**INSTRUCTIONS FOR THE TASK**
Where an entry contains a picture, omit the picture and repeat the rest exactly.

**SUPPLIED DATA**
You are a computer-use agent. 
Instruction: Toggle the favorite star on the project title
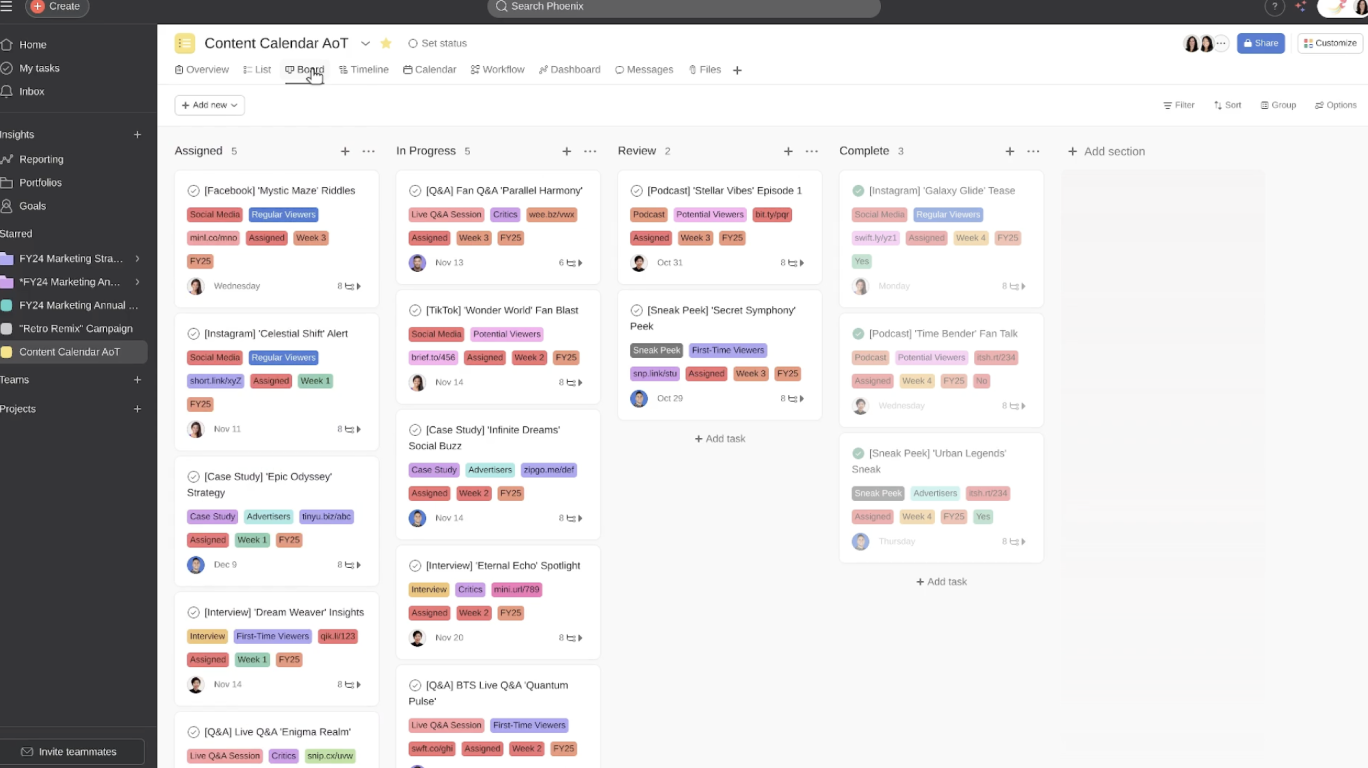[x=386, y=43]
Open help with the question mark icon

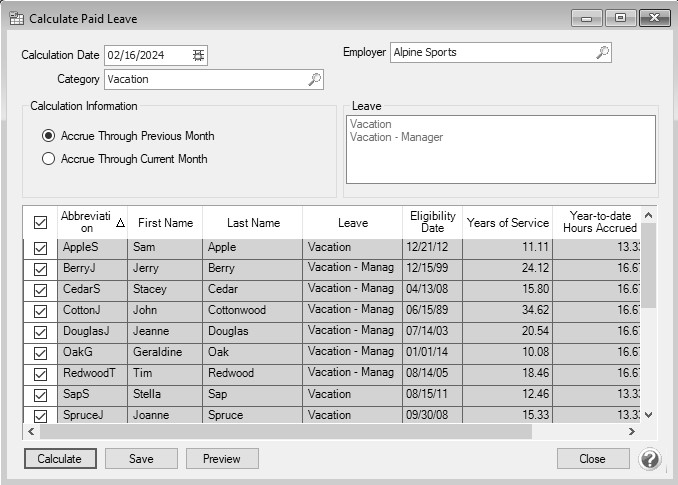click(650, 459)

**RESULT OF THE TASK**
You are a computer-use agent. 
Instruction: Toggle the favorite star on the project title
[x=386, y=43]
Open help with the question mark icon

click(650, 459)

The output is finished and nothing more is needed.